TASK INSTRUCTIONS >> When a line in the records contains the string "computer", copy that line.

MATERIAL TO PROCESS >>
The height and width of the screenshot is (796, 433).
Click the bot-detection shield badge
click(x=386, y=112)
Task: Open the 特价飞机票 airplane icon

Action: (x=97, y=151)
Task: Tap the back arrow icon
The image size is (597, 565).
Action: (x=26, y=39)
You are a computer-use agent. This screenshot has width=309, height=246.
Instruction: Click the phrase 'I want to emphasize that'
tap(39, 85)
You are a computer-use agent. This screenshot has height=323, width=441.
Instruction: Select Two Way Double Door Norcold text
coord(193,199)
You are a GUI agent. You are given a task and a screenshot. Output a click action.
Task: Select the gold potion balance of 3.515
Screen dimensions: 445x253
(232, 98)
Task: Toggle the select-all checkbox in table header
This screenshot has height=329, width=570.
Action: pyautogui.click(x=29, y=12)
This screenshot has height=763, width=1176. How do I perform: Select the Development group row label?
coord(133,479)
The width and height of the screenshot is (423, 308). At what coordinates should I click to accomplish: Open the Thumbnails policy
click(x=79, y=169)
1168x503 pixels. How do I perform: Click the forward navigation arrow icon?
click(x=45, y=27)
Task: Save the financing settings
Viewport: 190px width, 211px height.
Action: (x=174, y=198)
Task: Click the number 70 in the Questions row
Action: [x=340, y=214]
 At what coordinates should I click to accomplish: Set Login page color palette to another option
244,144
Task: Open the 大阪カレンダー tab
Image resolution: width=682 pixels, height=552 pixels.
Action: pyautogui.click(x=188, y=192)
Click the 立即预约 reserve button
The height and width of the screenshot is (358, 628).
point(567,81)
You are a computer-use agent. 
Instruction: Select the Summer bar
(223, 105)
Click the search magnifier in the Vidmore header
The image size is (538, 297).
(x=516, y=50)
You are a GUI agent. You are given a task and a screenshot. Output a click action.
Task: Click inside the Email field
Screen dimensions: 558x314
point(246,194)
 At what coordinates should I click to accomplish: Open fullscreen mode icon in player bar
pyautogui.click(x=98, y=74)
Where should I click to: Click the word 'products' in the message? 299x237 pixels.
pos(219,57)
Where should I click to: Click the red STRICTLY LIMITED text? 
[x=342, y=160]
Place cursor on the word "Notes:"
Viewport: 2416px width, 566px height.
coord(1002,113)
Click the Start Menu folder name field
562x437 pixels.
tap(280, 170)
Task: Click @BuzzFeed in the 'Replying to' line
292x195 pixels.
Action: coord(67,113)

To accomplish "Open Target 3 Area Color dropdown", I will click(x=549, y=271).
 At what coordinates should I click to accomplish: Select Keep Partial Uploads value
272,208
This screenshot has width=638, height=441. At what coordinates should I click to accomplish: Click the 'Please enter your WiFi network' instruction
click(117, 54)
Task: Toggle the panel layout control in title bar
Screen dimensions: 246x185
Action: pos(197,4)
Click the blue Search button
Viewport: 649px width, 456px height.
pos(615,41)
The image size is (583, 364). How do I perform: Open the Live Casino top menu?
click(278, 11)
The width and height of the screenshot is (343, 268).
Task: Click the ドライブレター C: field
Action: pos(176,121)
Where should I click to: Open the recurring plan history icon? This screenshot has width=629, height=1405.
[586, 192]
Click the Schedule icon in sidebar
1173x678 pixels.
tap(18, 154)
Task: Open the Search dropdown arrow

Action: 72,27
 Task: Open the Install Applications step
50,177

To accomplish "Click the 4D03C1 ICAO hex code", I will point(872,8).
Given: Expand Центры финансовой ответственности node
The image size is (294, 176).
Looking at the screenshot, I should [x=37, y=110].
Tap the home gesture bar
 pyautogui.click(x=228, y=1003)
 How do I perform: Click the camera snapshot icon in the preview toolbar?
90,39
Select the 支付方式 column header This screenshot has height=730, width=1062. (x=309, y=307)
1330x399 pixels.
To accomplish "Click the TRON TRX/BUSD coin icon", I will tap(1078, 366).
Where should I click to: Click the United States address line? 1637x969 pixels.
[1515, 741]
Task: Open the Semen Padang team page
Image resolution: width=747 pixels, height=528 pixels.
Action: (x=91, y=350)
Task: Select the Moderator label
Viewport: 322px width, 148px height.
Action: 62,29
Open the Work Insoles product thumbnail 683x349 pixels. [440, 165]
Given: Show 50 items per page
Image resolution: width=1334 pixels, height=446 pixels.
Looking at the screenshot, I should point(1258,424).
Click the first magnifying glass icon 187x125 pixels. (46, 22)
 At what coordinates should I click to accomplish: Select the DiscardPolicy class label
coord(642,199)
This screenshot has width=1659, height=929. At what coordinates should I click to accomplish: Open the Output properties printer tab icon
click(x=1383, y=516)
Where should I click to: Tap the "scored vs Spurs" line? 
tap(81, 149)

TASK SOLUTION >>
You are a computer-use agent. This screenshot has width=309, height=246.
You are a computer-use agent. This screenshot has height=323, width=441.
You are a computer-use agent. 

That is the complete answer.